# [Problems to work on]
1. From the records, copy out word for word the part that opens with the line containing "The image size is (1297, 729)." and closes with the line containing "center [1327, 84].", including both of those lines.
2. Pick up the article about Ron LeFlore coaching the Cook County Cheetahs where it stops, and keep writing it.

--- Start Page text ---

Skip to content
Chicago Tribune
PUBLISHED: | UPDATED:
Getting your Trinity Audio player ready...

Six women sit around a card table playing bingo in the recreation room of Crestwood’s Andrew Biela Center for senior citizens.

They don’t appear to be baseball enthusiasts and certainly would know a B5 before an E-6.

Bulletins on the wall alert members to upcoming events. The only baseball-related item is a group trip to a White Sox game.

Yet somewhere in this building is the Cook County Cheetahs’ office. And in the break room, one door down from that cramped office, is Ron LeFlore.

Since January, LeFlore has served as a coach for the Cheetahs, an independent minor-league team that begins its first season in the Frontier League on Wednesday night. It’s the same Ron LeFlore who electrified crowds with his daring baserunning, entertained fans with his outfield miscues and disappointed them with off-field problems.

--- End Page text ---
--- Start Data lines ---

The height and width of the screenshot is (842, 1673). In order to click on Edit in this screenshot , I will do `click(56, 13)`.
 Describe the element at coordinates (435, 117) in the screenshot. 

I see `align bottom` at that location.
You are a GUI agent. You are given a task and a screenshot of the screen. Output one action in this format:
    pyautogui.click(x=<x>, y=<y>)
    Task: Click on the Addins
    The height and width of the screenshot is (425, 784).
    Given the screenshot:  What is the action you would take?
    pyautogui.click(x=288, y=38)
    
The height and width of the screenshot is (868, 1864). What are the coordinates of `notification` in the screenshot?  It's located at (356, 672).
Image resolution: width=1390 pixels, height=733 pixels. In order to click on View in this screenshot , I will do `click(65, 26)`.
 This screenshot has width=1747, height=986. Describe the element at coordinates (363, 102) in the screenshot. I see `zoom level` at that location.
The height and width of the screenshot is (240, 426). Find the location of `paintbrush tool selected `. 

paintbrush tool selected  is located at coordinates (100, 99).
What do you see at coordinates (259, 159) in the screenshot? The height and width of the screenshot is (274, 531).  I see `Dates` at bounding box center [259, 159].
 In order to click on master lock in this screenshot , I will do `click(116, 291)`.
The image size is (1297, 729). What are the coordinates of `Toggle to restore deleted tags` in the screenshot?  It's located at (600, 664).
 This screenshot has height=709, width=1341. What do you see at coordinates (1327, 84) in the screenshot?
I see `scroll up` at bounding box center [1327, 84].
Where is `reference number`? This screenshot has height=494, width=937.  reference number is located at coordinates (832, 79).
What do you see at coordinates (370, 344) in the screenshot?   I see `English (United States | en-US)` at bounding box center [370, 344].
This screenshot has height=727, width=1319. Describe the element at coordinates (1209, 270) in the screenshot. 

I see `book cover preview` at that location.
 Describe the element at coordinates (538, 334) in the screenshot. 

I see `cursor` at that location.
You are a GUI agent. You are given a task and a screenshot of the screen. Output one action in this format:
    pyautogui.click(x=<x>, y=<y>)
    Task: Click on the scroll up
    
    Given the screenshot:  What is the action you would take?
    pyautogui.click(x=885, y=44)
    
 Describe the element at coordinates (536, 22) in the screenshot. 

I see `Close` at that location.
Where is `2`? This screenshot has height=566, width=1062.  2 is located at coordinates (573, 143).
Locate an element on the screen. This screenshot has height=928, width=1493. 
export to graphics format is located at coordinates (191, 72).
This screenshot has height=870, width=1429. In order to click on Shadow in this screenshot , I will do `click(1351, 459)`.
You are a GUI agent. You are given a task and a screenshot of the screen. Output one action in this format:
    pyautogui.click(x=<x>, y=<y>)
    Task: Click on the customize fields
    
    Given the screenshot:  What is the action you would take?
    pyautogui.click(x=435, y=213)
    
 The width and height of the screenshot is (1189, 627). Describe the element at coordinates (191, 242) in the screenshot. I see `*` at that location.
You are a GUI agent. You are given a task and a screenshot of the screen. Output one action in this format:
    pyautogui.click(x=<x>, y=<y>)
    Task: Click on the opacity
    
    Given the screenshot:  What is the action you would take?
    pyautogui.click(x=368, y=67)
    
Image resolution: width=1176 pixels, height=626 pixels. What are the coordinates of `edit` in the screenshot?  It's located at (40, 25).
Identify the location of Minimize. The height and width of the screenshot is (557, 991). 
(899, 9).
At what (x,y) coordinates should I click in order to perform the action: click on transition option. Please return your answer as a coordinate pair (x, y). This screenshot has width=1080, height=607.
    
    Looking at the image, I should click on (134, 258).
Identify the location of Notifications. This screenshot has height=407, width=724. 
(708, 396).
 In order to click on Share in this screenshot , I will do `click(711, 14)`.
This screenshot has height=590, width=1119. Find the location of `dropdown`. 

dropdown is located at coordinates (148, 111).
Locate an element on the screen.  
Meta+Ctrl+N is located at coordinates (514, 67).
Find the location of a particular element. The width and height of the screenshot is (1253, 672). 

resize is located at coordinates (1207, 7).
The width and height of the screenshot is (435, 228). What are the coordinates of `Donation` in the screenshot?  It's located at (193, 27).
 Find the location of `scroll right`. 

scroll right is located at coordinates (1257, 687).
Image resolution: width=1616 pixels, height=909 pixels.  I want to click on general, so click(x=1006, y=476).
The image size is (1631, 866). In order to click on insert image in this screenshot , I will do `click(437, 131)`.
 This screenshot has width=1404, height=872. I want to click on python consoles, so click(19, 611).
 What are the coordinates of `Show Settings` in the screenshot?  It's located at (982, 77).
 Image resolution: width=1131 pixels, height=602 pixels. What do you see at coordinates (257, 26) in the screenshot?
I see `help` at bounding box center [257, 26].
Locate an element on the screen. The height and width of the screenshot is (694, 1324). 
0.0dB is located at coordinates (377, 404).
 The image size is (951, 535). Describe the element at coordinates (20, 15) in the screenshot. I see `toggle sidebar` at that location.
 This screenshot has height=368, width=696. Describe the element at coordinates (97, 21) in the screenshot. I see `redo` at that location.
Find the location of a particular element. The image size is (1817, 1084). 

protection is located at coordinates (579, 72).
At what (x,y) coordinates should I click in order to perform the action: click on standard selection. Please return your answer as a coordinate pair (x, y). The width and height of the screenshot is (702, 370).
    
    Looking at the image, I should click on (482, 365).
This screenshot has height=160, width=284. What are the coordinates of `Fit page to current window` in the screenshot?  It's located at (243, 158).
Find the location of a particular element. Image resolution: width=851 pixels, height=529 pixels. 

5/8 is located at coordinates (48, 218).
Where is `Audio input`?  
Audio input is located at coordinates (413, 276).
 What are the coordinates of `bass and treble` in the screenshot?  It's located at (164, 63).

--- End Data lines ---

# [Task answers]
1.
The image size is (1297, 729). What are the coordinates of `Toggle to restore deleted tags` in the screenshot?  It's located at (600, 664).
 This screenshot has height=709, width=1341. What do you see at coordinates (1327, 84) in the screenshot?
I see `scroll up` at bounding box center [1327, 84].

2.
Playing baseball is a thing of the past for LeFlore, 50. Luckily, he says, so are the myriad problems that ended his career in 1983 after nine seasons.

His focus is on developing talent, perhaps starting the next great stolen-base king on his way to “the show.”

“The oldest kid here is 27, so these are guys we can get in and really instruct,” LeFlore said. “That’s been taken out of some major-league affiliates.

“They pay so much money that they really don’t have time to instruct guys. The former major-leaguers involved in the independent leagues are totally, fundamentally sound. We have an opportunity to give these kids the fundamentals they need to get to the next level.”

There are streaks of gray evident under LeFlore’s Cheetahs cap. He is a little heavier than he was in his playing days, but he’s trim enough to claim he could still steal a base because of his ability to break down a pitcher.

It’s that knowledge, along with a certain bravado, that LeFlore is trying to impart to his charges in Crestwood.

Happy birthday

LeFlore’s first big-league tryout is etched in his memory as firmly as each birth of his four children.

It was June 16, 1972, when he arrived at Tiger Stadium on furlough from Michigan State Prison in Jackson, where he was serving 3 1/2 years for armed robbery. It was also his 24th birthday.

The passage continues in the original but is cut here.